It goes without saying that a healthy worker is a better, more productive worker. Sickness not only cuts into productivity by taking an employee out of the office, but chronic, untreated conditions can sap energy, happiness, and ability, resulting in a less productive environment for both the employee and the employer.
This is why in the 1940s, when businesses were competing for workers but couldn't raise wages due to wartime wage controls, health insurance was introduced as a benefit. It was a win for both sides. Back then, health care was a non-profit enterprise, and everyone was charged the same premium no matter their age, sex, or pre-existing conditions, so costs were much lower. And employers realized that healthy workers were better for business. Today, this is how most Americans get their health care, as a benefit provided by their employer.
Of course, a lot has changed since then. Today, private insurers of the mostly for-profit type cherry-pick the customers they can make money on while dumping those who actually need to access the care they've paid the insurance companies to provide either on their own without insurance or on the rolls of state programs like Medicare and Medicaid. Combined with the rising cost of health care as technology transforms medicine, and you have a system that currently allows insurance companies to rake in sky-high profits while the rest of us are facing sky-high premiums we can't afford to pay. And even if we can pay them, insurance companies work to deny our claims.
The solution is fairly straightforward. We've all got to share the risk. Insurance companies should be forced to take on all patients, and public plans should be forced to do the same. This way, risk is shared fairly.
These skyrocketing costs hit businesses hard. As Amber Sparks from UFCW explains, health care costs are now so high, they threaten companies and their employees:
Every time UFCW members go to the bargaining table to negotiate a new contract, health care is the five hundred pound gorilla in the room. It's the same fight that we face in every contract negotiation these days, that battle for quality, affordable health care for all of our members.
As the costs of health care continue to march up an infinite incline, everyone suffers-employers are no exception. And employers respond by trying to cut their health care costs when negotiating a new contract, forcing us to spend all our energy and resources to preserve the quality of health care and keep workers' costs down, too.

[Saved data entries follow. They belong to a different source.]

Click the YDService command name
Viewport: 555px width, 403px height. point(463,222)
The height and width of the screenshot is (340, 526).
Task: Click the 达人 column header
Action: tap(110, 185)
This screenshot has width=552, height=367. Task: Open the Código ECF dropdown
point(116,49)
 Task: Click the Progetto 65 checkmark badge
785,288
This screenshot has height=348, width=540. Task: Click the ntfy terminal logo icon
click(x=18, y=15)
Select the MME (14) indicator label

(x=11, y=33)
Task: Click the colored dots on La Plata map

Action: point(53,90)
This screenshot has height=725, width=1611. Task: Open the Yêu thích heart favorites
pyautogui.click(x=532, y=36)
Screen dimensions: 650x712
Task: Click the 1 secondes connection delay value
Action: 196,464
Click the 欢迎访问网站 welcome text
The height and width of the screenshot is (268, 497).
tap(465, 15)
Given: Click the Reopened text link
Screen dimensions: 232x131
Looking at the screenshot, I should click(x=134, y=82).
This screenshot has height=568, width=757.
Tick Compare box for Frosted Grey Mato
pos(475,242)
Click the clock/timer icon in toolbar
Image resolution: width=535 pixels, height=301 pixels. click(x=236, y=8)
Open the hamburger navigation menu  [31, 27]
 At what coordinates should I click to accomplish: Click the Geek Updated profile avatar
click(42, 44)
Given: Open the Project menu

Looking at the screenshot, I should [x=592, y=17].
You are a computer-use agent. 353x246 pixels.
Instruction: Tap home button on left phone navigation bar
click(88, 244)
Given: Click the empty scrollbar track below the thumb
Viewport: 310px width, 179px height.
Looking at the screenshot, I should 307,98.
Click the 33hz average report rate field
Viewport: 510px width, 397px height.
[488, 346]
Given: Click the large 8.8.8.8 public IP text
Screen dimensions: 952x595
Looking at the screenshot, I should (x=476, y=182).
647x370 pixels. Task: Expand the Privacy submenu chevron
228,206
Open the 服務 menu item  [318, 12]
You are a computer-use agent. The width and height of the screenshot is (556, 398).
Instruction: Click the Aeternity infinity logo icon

So, let's review. Healthy workers are productive workers, so businesses want to offer health benefits to their employees to stay competitive. Yet, because private insurance has blocked fair risk sharing, skyrocketing costs are borne by businesses in the form of higher premiums to insure their workers, and these costs are either passed along to the worker in the form of rising health care contributions, or health benefits are scaled back or cut altogether. In short, our health care system is sapping our productivity and putting a huge burden on our businesses. It goes without saying that this isn't good for the economy.
At it's heart, health care is an economic issue, and that's something that gets the attention of everyone in America, both progressives and conservatives.
So, workers, business owners, and labor activists need to be talking about health care. And to a large extent, most people get it. There is a reason every labor union has health care reform as one of their top political priorities. Now we've just got to get the rest of the country on board.